Seungjae berdiri canggung di sana, sementara Dami tidak mengatakan sepatah kata pun. Hanya ada keheningan yang terasa begitu berat di antara mereka.
"Kita... bisa bicara sebentar?" Seungjae akhirnya membuka mulut, suaranya rendah dan penuh kehati-hatian.
Dami diam saja, tidak memberikan senyum atau isyarat hangat seperti biasanya. Ia hanya berdiri diam di pintu, tak memberikan Seungjae akses untuk masuk ke dalam rumahnya. Suasana seakan sedikit mencekam diantara mereka berdua.

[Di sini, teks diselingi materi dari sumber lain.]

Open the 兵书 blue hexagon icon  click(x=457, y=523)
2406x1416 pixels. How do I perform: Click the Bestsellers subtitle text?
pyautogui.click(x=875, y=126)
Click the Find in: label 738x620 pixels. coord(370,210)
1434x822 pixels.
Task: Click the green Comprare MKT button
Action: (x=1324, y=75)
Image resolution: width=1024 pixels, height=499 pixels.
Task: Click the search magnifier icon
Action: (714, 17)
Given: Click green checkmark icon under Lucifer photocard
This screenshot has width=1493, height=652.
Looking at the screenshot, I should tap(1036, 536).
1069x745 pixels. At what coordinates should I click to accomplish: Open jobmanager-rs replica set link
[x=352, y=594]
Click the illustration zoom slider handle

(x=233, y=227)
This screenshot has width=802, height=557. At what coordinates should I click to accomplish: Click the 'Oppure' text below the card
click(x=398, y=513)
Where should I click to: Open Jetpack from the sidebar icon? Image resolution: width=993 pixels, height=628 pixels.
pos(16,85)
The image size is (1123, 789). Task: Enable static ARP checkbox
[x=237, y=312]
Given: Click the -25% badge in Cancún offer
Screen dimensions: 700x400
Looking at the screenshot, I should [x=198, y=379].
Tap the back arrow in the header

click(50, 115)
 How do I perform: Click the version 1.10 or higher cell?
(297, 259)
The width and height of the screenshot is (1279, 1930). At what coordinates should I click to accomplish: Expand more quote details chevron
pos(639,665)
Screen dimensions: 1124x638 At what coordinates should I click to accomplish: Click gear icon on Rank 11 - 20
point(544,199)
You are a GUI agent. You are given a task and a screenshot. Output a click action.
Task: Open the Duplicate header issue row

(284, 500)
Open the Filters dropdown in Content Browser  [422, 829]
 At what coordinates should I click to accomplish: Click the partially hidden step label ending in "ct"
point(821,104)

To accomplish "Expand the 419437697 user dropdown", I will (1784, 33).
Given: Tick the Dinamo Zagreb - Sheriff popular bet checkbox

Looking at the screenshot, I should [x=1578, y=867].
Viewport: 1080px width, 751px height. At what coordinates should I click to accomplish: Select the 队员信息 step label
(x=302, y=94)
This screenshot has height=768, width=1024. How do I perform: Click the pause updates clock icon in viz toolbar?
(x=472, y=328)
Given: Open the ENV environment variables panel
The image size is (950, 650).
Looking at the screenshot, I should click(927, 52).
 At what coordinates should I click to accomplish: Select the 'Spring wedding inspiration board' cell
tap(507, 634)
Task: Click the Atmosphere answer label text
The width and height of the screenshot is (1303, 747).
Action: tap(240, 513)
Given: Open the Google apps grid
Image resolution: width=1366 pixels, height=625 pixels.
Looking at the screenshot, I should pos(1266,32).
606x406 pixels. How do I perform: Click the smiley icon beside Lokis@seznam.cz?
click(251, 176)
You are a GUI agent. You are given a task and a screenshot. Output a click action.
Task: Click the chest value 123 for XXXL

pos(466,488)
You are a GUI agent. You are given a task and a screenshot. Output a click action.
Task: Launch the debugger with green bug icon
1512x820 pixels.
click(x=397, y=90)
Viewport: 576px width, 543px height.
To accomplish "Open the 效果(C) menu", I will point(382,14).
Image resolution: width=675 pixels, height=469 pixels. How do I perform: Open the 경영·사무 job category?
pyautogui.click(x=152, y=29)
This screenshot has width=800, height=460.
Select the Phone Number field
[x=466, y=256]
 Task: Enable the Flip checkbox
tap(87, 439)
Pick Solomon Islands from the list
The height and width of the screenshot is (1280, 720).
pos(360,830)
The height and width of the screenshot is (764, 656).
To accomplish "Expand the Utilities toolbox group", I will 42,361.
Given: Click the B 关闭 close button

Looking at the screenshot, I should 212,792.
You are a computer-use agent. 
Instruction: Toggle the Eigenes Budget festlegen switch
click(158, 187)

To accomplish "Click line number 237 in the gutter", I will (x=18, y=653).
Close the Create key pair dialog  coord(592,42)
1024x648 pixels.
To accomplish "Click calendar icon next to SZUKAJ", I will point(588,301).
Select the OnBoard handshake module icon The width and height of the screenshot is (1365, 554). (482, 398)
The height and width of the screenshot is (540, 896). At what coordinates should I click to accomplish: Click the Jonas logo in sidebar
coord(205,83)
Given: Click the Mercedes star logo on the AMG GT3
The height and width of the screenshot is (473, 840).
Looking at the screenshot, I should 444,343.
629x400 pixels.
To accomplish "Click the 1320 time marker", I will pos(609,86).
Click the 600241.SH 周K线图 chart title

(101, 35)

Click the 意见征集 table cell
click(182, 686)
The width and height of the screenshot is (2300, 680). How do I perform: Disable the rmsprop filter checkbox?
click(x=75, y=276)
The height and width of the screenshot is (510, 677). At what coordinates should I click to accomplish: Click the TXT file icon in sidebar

"Kau tak mau bicara apa-apa? Kalau begitu, pergilah." Pintu hendak ditutup di hadapan wajah Seungjae, saat lelaki itu sadar dan menahan pintu itu sebelum ditutup.
"Aku... aku tahu kau marah padaku," kata Seungjae pelan. "Dan aku mengerti. Aku mungkin sudah keterlaluan. Aku tidak tahu bahwa tindakanku membuatmu merasa seperti ini."
Dami menatapnya dengan tatapan dingin, tidak berkata apa-apa.
"Pulanglah. Aku sedang tidak mau bicara denganmu."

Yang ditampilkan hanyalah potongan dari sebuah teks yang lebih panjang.